* **DIRECTIONS FOR THIS TASK**:
Copy, without any change, every line of the records from the line containing "45 (417, 684)" down to the line containing "home (145, 844)", including both of those lines.

(Data lines)
• • • • • • •

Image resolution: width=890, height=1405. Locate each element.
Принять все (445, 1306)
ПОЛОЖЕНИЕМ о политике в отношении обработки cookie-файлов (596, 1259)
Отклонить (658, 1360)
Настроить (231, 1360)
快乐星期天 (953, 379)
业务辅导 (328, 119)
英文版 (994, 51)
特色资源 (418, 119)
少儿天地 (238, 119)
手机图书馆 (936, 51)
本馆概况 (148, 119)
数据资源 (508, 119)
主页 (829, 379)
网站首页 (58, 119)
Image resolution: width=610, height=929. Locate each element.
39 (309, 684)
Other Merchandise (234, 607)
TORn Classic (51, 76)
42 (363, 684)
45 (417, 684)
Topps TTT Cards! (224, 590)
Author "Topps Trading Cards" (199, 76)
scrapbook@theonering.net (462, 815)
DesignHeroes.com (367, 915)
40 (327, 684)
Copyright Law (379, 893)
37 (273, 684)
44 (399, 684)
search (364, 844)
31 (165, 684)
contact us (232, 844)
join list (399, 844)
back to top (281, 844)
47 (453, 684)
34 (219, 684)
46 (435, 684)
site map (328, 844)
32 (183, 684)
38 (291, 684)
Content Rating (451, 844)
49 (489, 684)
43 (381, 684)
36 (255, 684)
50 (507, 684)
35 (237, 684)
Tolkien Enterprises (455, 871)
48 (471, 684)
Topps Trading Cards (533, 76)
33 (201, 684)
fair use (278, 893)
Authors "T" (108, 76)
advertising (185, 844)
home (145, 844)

• • • • • • •

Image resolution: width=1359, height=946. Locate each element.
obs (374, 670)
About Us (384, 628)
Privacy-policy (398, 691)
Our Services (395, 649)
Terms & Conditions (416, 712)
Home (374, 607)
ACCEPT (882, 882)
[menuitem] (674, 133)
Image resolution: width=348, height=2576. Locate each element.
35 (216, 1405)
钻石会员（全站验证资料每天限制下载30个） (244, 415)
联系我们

• • • • • • •

* **EXERCISE SOLUTION**:
45 (417, 684)
Topps TTT Cards! (224, 590)
Author "Topps Trading Cards" (199, 76)
scrapbook@theonering.net (462, 815)
DesignHeroes.com (367, 915)
40 (327, 684)
Copyright Law (379, 893)
37 (273, 684)
44 (399, 684)
search (364, 844)
31 (165, 684)
contact us (232, 844)
join list (399, 844)
back to top (281, 844)
47 (453, 684)
34 (219, 684)
46 (435, 684)
site map (328, 844)
32 (183, 684)
38 (291, 684)
Content Rating (451, 844)
49 (489, 684)
43 (381, 684)
36 (255, 684)
50 (507, 684)
35 (237, 684)
Tolkien Enterprises (455, 871)
48 (471, 684)
Topps Trading Cards (533, 76)
33 (201, 684)
fair use (278, 893)
Authors "T" (108, 76)
advertising (185, 844)
home (145, 844)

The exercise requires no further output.